Passage:
════════

I randomly found some arguments and evidence about my first point, on another forum:
https://reddit.com/comments/j4luac
I've been working on the UI for IsoPutt for almost 4 months now. It's tedious, and can be hard to stay motivated!
But I've seen first hand how much impact this has had on the way people perceive the game. When you have an ugly menu, you kind of start "in debt" when the player makes it to the gameplay. The gameplay has to overcome that "menu debt" before it can be judged on it's merits. When you have a nice menu, players seem to have a less critical, more open, mindset.
I've noticed play testers playing longer, and expressing more joy now that I've improved the menu systems.
1) Better main menu (better usability, but also better-looking. Only a full redesign can be the answer IMO)
2) Completely review entities and go through all the entity/object-related issues. Objects still have, in my eperience, a lot of problems and bugs. You can't spawn entities reliably. Entity collisions seem to be unreliable (I often have mobs clip through semi-thin walls). There's a general lack of movement features (sorcerykid contributed a PR). Minetest in general is not happy when there's a large number of entities. There are no speed optimizations (to my knowledge) for simple entities that never move. There's an odd and annoying feature mismatch between non-player objects and player objects. The list goes on, and I believe this is a major reason why mobs suck so much. Maybe a big "meta issue" for entities should be created, to have all entity-related problems in one place
3) Rip out Minetest Game once and for all
I will add extra points to this comment as i think further about this:
For my part:
@SmallJoker i don't understand your point about network packer, we need to serialize everything inside it, or if you want a real change you can try protobuf which is an industry standard in network protocols nowadays, but that requires a breakage
I would like to see:
A very general summary of the most popular ideas so far:
| Roadmap Idea | Supporters |
|---|---|
| UI Improvements/Main Menu | 8 |
| Rendering/Graphics improvements | 7 |
| Internal code refactoring/changes | 5 |
| Entity improvements | 5 |
| Content-related changes | 4 |
This shouldn't be taken as what the roadmap items are specifically, but just as a general idea of what people think should be on the roadmap. It's very general as ideas had to be grouped, e.g. content distribution was grouped with removing MTG. The final roadmap should be more specific.
Other ideas are only supported by one or two people (unless I missed something), so I didn't put them on this list.
If I had to choose just one improvement, it would be entities. The current entity is very laggy, both for the client (visual) and to the server. Making them less heavy would mean that a lot of things in minetest could be accomplished that are currently unfeasible due to lag reasons. UI improvements are great, yes, but they don't change gameplay. And since particles are currently just 2D entities ...
I would also like to see the gnarly list of get_bone_position-related problems fixed one of these days.

════════

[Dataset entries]

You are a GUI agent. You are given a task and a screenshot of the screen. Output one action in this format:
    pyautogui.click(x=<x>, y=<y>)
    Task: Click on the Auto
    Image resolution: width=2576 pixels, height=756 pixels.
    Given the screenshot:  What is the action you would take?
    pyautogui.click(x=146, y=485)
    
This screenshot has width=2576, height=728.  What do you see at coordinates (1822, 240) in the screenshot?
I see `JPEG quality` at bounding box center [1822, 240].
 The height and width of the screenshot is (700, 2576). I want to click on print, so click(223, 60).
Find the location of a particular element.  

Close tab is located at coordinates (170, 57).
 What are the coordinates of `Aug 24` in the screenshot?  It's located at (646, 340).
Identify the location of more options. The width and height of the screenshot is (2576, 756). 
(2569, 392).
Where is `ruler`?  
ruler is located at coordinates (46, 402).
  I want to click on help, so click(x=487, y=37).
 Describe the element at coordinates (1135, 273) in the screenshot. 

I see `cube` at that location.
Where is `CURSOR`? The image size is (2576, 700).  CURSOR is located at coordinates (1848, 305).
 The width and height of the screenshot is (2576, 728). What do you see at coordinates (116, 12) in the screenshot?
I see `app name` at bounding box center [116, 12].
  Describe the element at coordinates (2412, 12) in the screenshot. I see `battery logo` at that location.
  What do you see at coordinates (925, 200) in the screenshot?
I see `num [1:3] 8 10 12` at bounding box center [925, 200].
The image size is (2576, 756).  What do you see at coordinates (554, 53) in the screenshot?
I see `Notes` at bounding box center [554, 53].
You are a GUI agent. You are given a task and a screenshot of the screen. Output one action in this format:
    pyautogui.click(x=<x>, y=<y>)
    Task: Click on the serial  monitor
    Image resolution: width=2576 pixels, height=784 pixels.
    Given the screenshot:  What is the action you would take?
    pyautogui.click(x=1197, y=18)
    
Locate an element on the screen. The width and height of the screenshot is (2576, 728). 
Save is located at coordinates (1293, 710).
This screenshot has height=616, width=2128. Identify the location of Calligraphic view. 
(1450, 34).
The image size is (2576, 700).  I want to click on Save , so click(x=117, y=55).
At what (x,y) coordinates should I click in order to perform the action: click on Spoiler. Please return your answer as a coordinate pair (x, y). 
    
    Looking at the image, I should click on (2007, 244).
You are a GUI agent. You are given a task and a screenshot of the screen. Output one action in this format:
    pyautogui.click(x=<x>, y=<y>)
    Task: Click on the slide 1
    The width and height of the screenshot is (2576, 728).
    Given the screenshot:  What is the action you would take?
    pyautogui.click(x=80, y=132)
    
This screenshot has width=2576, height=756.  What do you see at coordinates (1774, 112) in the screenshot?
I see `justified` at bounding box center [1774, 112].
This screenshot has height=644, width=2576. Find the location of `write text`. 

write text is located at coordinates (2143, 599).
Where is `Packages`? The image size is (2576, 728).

════════

Directives:
A - For each statement about the Minetest roadmap discussion, answer yes or no and quote the words from the text that settle it. (i) The IsoPutt developer has spent almost four months on the game's UI. (ii) Content distribution was grouped together with removing MTG. (iii) The summary of popular ideas includes ideas backed by only one or two people.
B - In the Minetest roadmap discussion, what does the commenter addressing SmallJoker suggest trying for a real change to the network packet approach?
C - Repeat word for word the part of the Minetest roadmap discussion starting at "I've noticed play" and ending at "the answer IMO)".
Nothing in the material above is needed here.

Solutions by task:
A -
(i) Yes: "I've been working on the UI for IsoPutt for almost 4 months now."
(ii) Yes: "content distribution was grouped with removing MTG"
(iii) No: "Other ideas are only supported by one or two people (unless I missed something), so I didn't put them on this list."

B - Protobuf, which the commenter calls an industry standard in network protocols.

C -
I've noticed play testers playing longer, and expressing more joy now that I've improved the menu systems.
1) Better main menu (better usability, but also better-looking. Only a full redesign can be the answer IMO)